CORS
Cross-origin resource sharing (CORS) is a mechanism for integrating applications. CORS defines a way for client web applications that are loaded in one domain to interact with resources in a different domain. This is useful because complex application often reference third-party APIs and resources in their client-side code. For example, your application may use your browser to pull videos from a video platform API, use fonts from a public font library, or display weather data from a national weather database. CORS allows the client browser to check with the third-party servers if the request is authorized before any data transfers.
Why is cross-origin resource sharing important?

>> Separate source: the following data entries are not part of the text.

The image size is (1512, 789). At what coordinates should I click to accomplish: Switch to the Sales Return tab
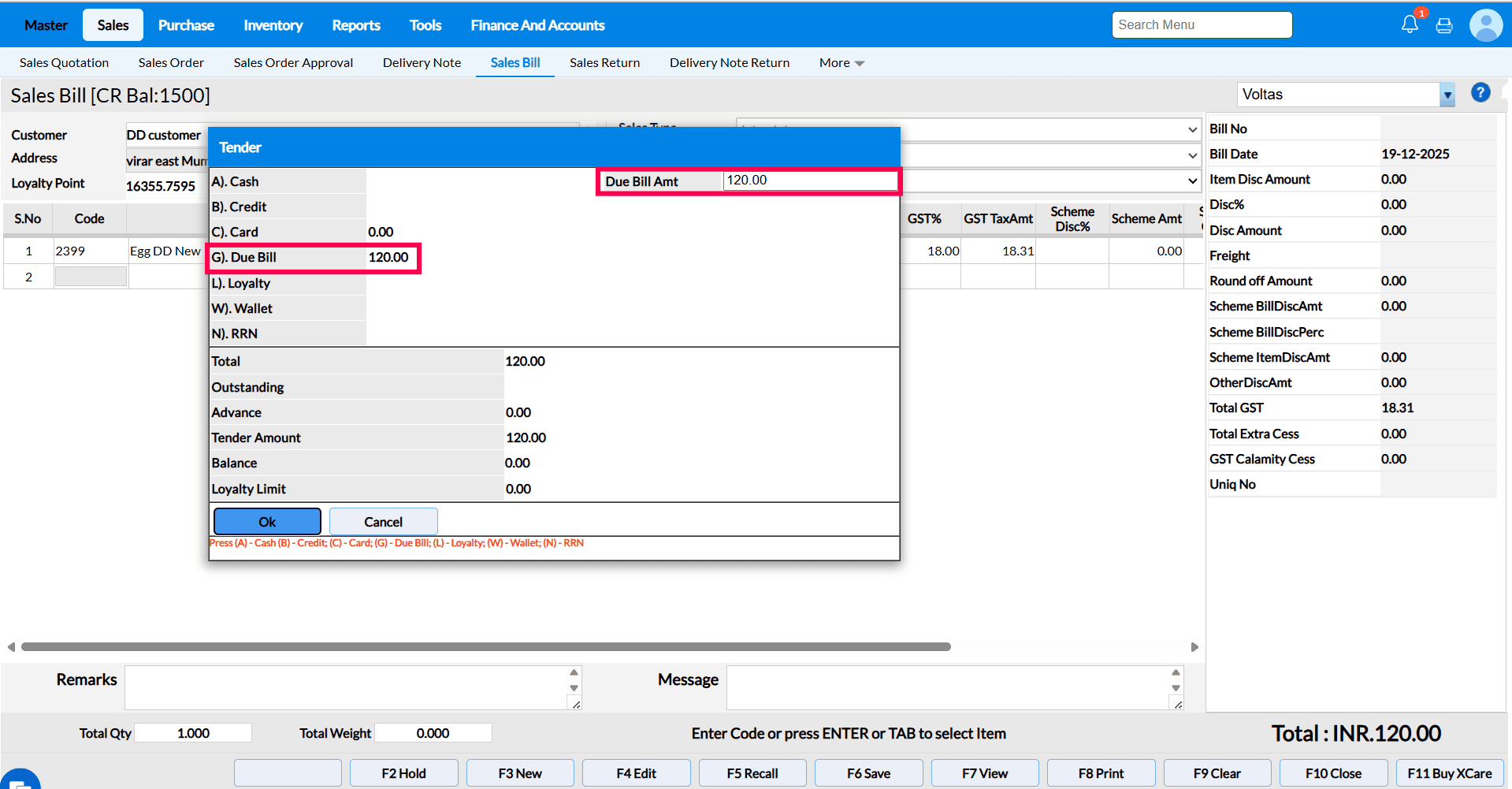click(x=604, y=63)
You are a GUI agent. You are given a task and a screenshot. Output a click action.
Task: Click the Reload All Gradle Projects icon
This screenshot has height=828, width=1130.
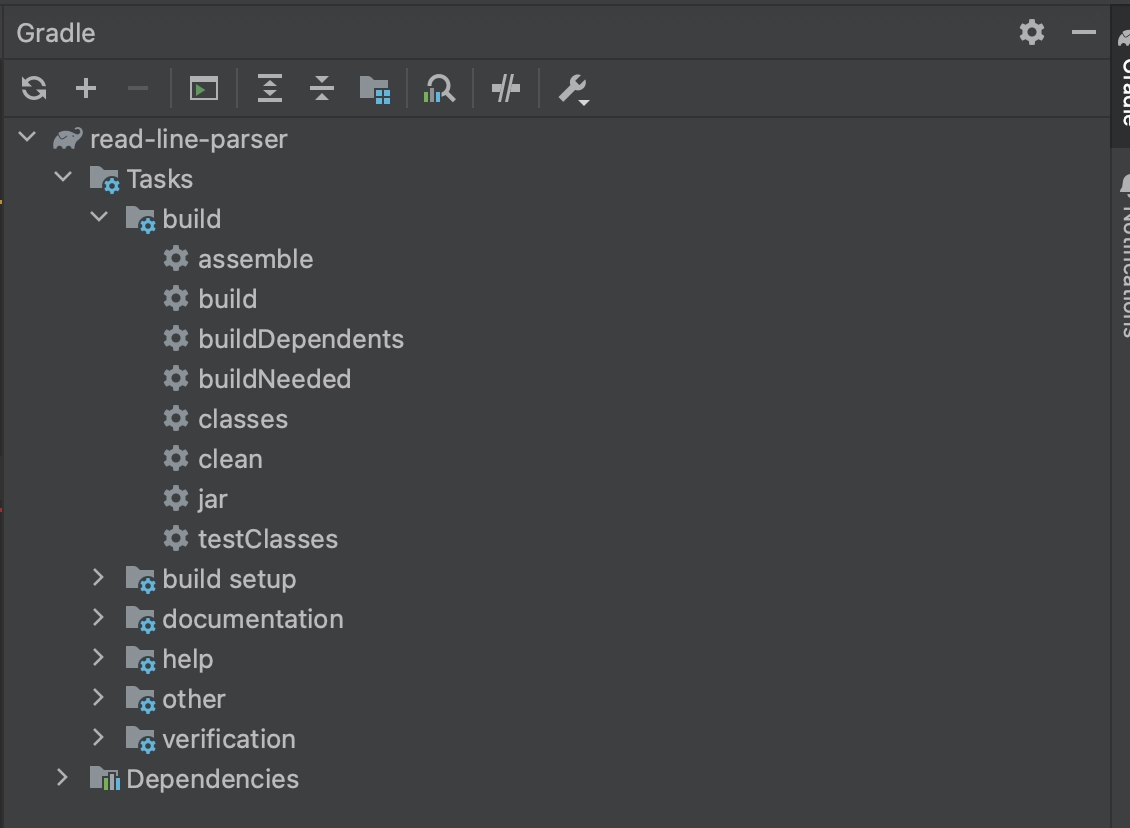34,89
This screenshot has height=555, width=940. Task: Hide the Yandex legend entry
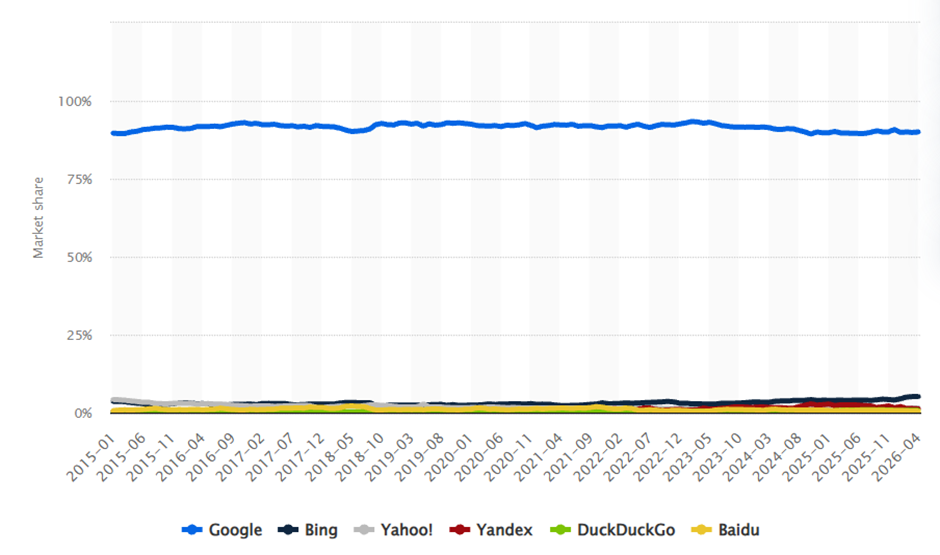point(491,530)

In the past, when internet technologies were still new, cross-site request forgery (CSRF) issues happened. These issues sent fake client requests from the victim's browser to another application.
For example, the victim logged into their bank's application. Then they were tricked into loading an external website on a new browser tab. The external website then used the victim's cookie credentials and replayed data to the bank application while pretending to be the victim. Unauthorized users then had unintended access to the bank application.

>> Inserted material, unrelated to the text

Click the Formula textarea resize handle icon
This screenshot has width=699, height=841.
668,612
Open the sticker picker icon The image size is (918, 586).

To prevent such CSRF issues, all browsers new implement the same-origin policy.
Same-Origin Policy (SOP)
Today, browsers enforce that clients can only send requests to a resource with the same origin as the client's URL. The protocol, port, and hostname of the client's URL should all match the server it request.
Cross-origin resource sharing (CORS) is an extension of the same-origin policy. You need it for authorized resource sharing with external third parties. For example:
- You need CORS when you want to pull data from external APIs that are public or authorized.
- You also need CORS if you want to allow authorized third-party access to your own server resources.
How does cross-origin resource sharing work?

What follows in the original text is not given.